From: "Josh N. Pritikin" <jpab+@andrew.cmu.edu>
Subject: Re: PHIL: VR is Dead, Long Live VR
Date: Tue, 31 Mar 1992 01:07:52 -0500 (EST)


> Perhaps a re-reading of my prose-poem would clarify things.  I was talking
> about the "real" reality that does and will evermore finely affect VR
> participants - it is the idea of virtualness or artificialness imbued in the
> very name of VR that I was questioning to the point of denial.  I can 
> imagine

If I may take a more literal point of view, it seems to me that
virtual reality doesn't really exist yet. I have yet to see a real
cyberspace enviornment as described by Gibson or portrayed in The
Lawnmower Man.
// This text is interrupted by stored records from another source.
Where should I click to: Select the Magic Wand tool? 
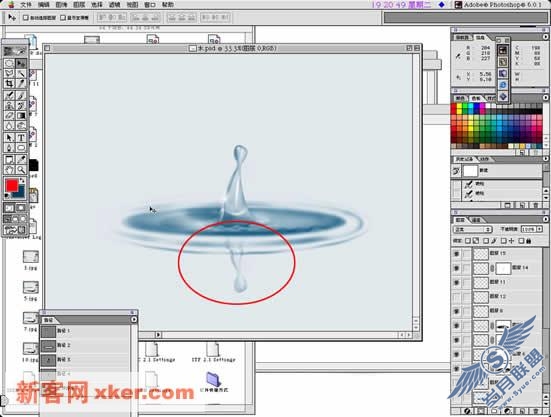point(21,73)
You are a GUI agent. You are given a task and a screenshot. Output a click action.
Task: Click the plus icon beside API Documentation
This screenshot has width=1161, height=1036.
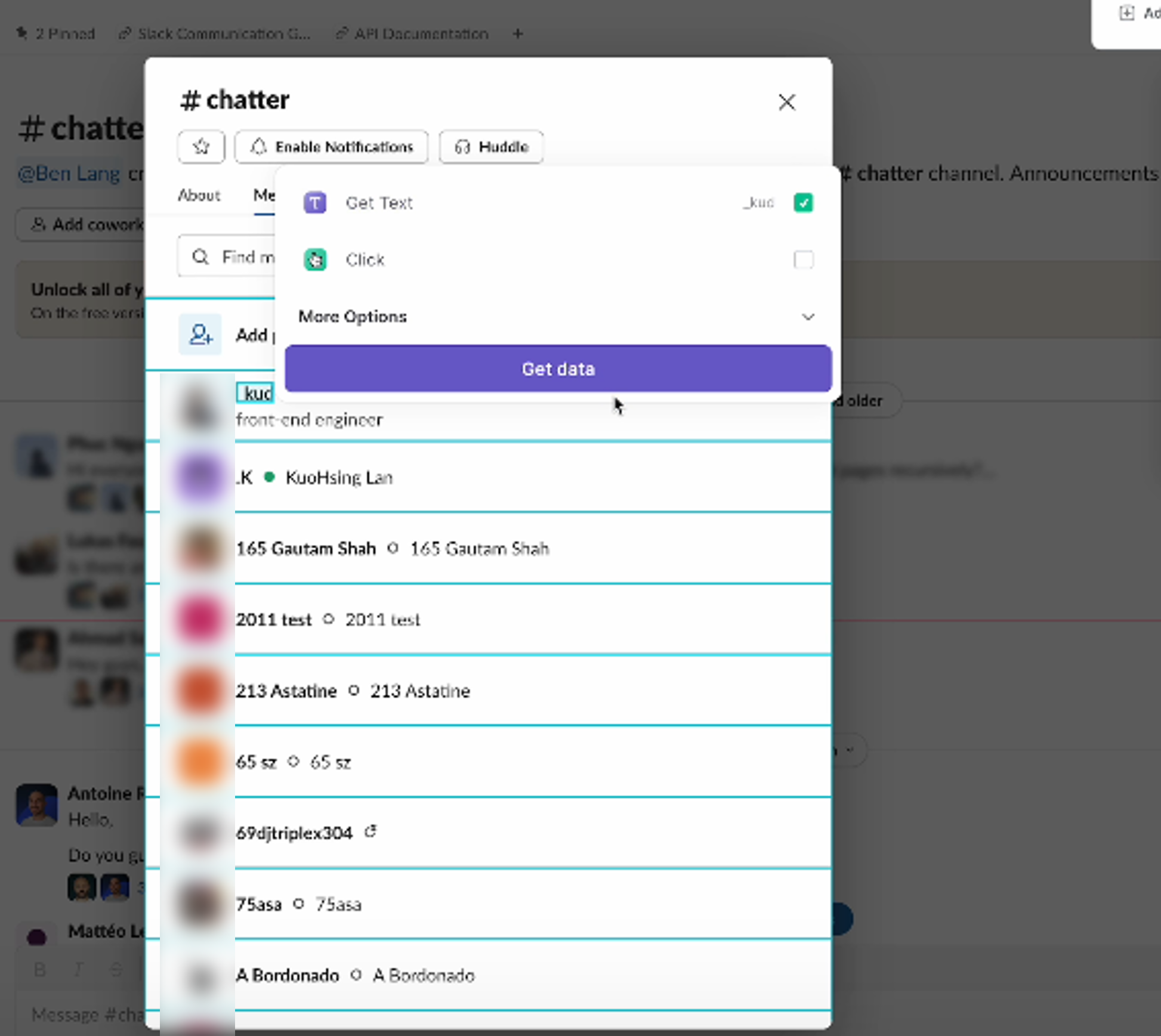tap(518, 33)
It is also fairly obvious that we wont have anything
close to either of the given examples for at least a decade or two.
Therefore, maybe virtual in the sense of not-quite-there is
appropriate!

> It's like "artificial intelligence".  What is the artificial part of the
> intelligence?  There is none.  So it was produced by man-made machines,
> big deal.

I have to disagree. From what I've seen to date, AI = searching or
neural nets (which I have yet to see do anything general). I don't
understand how these techniques could be considered intelligent in the
same way we are even though they may have potential. Again, it seems
the artificial part of AI is quite appropriate for now.

( Josh Pritikin jpab+@andrew.cmu.edu
( It might be hot in Pittsburgh, but at least it's humid.